The governor, though, stopped short of saying he would refuse to pick from the list, thereby leaving the court possibly without a chief judge and going directly against the selection process as mandated by the state constitution.

“I won’t disobey the rules of the constitution,” Paterson told reporters.

The governor’s complaint comes two days after the Commission on Judicial Nomination gave Paterson a list of seven names for him to select from to replace Kaye as chief judge of the state’s highest court.

In an unusual rebuke of the panel’s process, Paterson immediately condemned the list, saying it was not diverse enough. The seven candidates are all male, including six whites and one black.

Latino lawmakers, upset about a power vacuum for Hispanics in state government, are upset that Judge Carmen Beauchamp Ciparick, who has been on the Court of Appeals since 1993 and is the only Hispanic to serve on the high court, did not make the list of finalists for chief judge.

Two other members of the court did make the list: Judge Eugene F. Pigott Jr., a Grand Island resident, and Judge Theodore T. Jones Jr., the only black member of the court.

The commission was not budging, though. John O’Mara, the panel’s chairman, said it is “imperative that the commission maintain its independence” to ensure that nominees to the court “continue to be talented and intelligent individuals that reflect the best of New York’s esteemed legal community.”

It’s not the first time a governor has complained about choices given him by a screening panel for the high court. Cuomo’s father, former Gov. Mario Cuomo, shortly after taking office in 1983, complained bitterly that the then-screening panel’s list contained only men. Cuomo, in his governor’s race in 1982, had talked of his support for putting a woman on the Court of Appeals. After a series of public condemnations and after asking the panel to give him more names, which it rejected, Cuomo followed the constitution and chose from the original list.

“I agree with the governor that the list is flawed,” Andrew Cuomo said in an appearance with Paterson in Manhattan. “I think it’s clear the governor should not be in this position.”
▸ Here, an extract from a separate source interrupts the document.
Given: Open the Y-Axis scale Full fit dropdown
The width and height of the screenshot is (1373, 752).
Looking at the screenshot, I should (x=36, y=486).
Peter Kiernan, Paterson’s counsel, suggested the commission did not adequately screen enough qualified individuals and failed to provide Paterson with a detailed report on its work in narrowing the field to seven. He also questioned whether limiting the selection list to just seven is constitutional.

Likely knowing he will be choosing from the list, Paterson was cautious not to criticize the candidates, which include four judges and three lawyers in private practice. “None of the names are in any way less than highly qualified to serve as chief judge of the Court of Appeals,” Paterson said.